§ **HOW TO COMPLETE THIS TASK**: Work out the number of lines in the listing below that include "computer", and answer with it alone.
INFORMATION SHOWN below:
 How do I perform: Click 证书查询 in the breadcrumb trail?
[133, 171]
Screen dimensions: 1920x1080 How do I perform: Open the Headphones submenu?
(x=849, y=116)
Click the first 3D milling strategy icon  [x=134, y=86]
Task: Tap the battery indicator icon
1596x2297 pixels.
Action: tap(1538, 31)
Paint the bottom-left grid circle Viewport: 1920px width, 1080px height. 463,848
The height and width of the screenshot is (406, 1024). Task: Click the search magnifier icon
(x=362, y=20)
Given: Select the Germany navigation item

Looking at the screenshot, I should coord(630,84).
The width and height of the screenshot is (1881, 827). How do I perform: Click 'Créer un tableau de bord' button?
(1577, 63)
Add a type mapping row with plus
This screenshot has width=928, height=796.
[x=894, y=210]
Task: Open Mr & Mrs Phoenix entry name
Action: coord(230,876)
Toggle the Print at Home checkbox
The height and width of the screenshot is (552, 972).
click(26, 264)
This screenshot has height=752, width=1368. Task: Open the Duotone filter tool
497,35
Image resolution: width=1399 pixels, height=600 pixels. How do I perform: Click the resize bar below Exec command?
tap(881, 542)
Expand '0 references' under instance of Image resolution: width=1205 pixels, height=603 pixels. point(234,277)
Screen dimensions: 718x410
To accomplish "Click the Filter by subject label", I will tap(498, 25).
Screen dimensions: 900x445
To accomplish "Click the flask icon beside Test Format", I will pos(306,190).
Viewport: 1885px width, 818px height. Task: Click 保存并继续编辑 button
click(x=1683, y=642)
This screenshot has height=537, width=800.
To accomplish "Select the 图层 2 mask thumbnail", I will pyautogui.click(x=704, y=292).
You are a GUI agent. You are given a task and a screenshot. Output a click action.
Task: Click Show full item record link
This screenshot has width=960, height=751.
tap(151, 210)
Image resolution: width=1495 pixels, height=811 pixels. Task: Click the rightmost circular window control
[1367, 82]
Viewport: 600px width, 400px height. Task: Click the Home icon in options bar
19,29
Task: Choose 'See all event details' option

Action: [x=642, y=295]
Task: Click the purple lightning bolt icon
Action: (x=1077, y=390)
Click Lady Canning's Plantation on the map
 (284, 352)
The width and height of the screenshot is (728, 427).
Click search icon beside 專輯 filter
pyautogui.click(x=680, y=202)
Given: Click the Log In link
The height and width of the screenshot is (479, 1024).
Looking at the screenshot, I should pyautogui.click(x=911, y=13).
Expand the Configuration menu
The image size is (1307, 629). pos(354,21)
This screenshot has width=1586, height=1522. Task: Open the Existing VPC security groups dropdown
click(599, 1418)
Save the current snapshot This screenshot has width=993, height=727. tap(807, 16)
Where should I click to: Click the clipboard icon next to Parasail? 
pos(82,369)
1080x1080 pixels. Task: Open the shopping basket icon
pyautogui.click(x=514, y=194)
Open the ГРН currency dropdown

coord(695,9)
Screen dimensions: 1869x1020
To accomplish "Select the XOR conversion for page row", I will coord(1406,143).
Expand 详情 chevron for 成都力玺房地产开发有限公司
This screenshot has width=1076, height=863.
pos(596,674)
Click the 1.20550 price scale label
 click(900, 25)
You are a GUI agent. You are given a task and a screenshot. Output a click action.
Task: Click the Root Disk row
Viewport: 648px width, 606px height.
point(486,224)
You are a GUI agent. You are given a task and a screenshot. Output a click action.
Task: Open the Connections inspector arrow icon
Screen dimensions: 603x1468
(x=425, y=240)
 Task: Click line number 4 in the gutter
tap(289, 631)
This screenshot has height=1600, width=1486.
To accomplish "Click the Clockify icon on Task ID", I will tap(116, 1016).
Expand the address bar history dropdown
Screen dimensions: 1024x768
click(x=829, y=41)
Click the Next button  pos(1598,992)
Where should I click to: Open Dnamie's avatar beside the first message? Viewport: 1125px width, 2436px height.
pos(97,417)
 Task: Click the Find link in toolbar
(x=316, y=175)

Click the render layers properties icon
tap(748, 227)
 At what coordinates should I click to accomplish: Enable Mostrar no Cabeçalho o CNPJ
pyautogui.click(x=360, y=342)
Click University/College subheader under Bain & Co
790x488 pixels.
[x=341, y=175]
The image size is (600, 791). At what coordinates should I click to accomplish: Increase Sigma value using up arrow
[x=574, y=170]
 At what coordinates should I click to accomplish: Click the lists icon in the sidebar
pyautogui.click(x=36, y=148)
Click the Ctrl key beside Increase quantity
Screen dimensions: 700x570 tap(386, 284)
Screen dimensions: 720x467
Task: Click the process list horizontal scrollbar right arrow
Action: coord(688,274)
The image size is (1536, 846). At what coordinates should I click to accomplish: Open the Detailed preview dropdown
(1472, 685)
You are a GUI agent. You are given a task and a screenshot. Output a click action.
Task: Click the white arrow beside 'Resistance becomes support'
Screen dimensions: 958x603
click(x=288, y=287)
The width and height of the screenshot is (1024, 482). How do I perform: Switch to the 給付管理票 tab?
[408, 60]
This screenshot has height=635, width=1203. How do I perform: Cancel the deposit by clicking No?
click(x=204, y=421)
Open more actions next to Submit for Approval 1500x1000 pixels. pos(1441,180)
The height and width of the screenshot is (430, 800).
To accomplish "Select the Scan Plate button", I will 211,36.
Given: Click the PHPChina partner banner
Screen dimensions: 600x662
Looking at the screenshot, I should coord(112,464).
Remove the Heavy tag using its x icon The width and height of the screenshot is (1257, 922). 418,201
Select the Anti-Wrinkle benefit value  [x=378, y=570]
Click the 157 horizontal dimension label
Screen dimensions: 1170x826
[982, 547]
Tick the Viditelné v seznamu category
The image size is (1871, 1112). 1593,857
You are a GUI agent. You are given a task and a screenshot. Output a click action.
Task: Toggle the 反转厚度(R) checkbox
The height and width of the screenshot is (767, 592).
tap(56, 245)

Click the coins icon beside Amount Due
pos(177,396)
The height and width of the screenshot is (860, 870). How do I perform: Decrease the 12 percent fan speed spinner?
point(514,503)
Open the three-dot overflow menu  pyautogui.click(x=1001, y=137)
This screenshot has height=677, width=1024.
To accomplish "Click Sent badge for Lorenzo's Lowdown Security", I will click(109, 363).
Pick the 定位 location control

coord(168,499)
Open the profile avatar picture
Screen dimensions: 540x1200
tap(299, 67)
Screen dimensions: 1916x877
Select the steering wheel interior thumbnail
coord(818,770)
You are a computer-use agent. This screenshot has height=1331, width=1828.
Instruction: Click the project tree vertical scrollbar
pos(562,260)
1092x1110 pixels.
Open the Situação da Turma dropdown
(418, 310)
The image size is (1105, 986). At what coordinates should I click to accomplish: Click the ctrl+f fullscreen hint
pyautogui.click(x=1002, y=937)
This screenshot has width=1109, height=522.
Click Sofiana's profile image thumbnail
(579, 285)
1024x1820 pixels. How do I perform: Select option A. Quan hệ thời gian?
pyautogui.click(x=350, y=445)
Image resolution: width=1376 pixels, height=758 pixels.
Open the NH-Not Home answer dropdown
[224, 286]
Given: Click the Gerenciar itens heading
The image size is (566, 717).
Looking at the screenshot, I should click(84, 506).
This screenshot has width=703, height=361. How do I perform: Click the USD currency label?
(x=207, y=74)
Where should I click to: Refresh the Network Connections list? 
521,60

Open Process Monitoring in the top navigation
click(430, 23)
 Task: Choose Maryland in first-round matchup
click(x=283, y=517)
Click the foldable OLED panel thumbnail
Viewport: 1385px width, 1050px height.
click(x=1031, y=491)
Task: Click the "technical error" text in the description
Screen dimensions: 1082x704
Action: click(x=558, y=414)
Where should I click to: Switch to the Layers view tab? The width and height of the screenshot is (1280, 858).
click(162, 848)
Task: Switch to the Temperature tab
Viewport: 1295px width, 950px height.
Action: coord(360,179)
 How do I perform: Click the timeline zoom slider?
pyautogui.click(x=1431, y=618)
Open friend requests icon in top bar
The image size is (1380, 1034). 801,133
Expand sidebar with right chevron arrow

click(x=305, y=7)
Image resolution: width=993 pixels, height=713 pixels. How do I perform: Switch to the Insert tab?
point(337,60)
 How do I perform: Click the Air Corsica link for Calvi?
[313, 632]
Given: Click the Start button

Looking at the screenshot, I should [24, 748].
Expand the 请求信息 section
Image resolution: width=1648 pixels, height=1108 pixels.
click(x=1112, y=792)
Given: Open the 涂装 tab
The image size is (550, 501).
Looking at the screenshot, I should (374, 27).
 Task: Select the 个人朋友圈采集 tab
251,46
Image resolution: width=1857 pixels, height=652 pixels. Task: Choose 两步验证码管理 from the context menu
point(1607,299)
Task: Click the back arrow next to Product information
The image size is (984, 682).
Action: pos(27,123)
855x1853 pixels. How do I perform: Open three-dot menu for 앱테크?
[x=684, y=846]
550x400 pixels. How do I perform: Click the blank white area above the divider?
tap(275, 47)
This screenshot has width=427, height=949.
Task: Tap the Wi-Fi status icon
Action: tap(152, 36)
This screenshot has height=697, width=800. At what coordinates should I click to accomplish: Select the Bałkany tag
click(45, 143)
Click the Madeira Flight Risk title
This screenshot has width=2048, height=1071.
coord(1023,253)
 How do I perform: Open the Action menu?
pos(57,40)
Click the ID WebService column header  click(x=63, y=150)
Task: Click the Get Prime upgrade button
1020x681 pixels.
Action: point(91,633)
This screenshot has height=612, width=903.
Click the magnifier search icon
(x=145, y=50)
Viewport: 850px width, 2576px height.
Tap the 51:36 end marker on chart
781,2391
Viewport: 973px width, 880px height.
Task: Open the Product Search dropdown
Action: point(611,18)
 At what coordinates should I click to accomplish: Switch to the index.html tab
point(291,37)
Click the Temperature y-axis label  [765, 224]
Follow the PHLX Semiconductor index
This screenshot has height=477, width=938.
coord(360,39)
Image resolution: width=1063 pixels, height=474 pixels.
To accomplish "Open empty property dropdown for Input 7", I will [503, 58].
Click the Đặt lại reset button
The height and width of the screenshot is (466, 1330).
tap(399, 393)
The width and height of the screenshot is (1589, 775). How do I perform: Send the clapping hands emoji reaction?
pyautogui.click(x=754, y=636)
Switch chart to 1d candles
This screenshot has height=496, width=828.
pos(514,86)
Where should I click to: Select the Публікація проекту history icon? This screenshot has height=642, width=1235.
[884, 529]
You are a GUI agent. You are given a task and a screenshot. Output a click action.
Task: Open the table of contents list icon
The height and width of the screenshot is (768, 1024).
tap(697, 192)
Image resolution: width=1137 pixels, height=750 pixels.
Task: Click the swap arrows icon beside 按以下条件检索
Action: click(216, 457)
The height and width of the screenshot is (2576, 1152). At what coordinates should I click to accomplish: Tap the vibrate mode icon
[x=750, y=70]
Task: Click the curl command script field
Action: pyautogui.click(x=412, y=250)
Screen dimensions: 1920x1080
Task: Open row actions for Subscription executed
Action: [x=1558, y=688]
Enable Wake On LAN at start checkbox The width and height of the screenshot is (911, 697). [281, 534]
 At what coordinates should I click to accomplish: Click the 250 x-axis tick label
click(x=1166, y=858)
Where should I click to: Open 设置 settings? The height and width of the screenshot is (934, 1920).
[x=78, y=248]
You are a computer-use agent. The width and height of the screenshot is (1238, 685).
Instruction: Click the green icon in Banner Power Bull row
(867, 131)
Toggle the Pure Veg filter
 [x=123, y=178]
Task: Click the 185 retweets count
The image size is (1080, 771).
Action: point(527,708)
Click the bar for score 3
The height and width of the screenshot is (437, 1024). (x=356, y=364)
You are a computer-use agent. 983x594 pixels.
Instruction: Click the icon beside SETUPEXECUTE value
End of INFORMATION SHOWN.
§ **REPLY TO THE EXERCISE**: 3